What I think is "overwhelming clear" is that radiation not safe for garlic. It kills an innate and ancient mechanism that garlic has relied upon for maintaining its life cycle. Less clear to me is whether consuming irradiated food is "safe, nutritious and wholesome." To be fair, I think it is very likely that it is "safe" in the sense that no harm can be demonstrated. But the terms "wholesome" and "nutritious" are loaded with potential meanings that have not been rigorously tested.
All of these weighty matters bring us to the consideration of my 2006 crop of hard neck garlic and specifically a variety called 'French Germinador.' It is a creole type garlic that has a beautiful purple-splashed outer wrapper. It is a rare garlic outside of Southern France but that is changing thanks to Seed Saver's and similar organizations. I store all of my garlic crop, including Germinador, in suboptimal conditions.

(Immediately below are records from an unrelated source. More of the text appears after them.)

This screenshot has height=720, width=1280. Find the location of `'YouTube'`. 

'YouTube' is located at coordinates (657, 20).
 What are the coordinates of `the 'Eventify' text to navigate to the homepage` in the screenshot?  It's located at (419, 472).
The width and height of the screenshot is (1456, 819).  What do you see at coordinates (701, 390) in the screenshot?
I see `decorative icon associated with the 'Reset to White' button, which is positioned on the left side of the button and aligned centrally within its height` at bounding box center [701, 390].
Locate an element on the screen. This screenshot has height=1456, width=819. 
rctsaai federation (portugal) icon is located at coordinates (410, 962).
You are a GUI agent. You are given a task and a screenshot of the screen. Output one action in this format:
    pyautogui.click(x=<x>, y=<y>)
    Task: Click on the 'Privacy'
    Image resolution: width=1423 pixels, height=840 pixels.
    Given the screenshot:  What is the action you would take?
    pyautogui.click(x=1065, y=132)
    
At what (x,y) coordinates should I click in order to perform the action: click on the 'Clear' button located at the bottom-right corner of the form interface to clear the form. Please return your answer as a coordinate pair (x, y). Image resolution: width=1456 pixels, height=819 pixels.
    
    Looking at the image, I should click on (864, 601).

I hang it under the cover of a walnut tree to shield it from the sun ("Do") but I make no effort to refrigerate it (that's a "'Do' but I Don't"). So when the Northern California rains commence and the first frost tickles the nose, Germinador's internal clock begins to ring. Rootlets emerge from the bottom of each clove in search of soil and primary leaves shoot up from the tips. By Thanksgiving half of my Germinador crop will have sprouted and the rest is close behind. The soft neck garlics Inchelium and Red Toche will keep longer but they too will begin to sprout near Christmas.
I figure that there is a life lesson somewhere in all of this time keeping and sprouting. We can and should defend a harvest's bounty with methods that are simple and natural. They are the "Dos." But we can also chose means that may be more effective but at a cost of destroying a minute and fascinating mechanism of life that we only dimly appreciate. For me, that's a "Don't." True, I may not have "fresh garlic" in March but I have something more valuable and interesting: a living, healthy plant that tells time and reminds me plant them at Thanksgiving.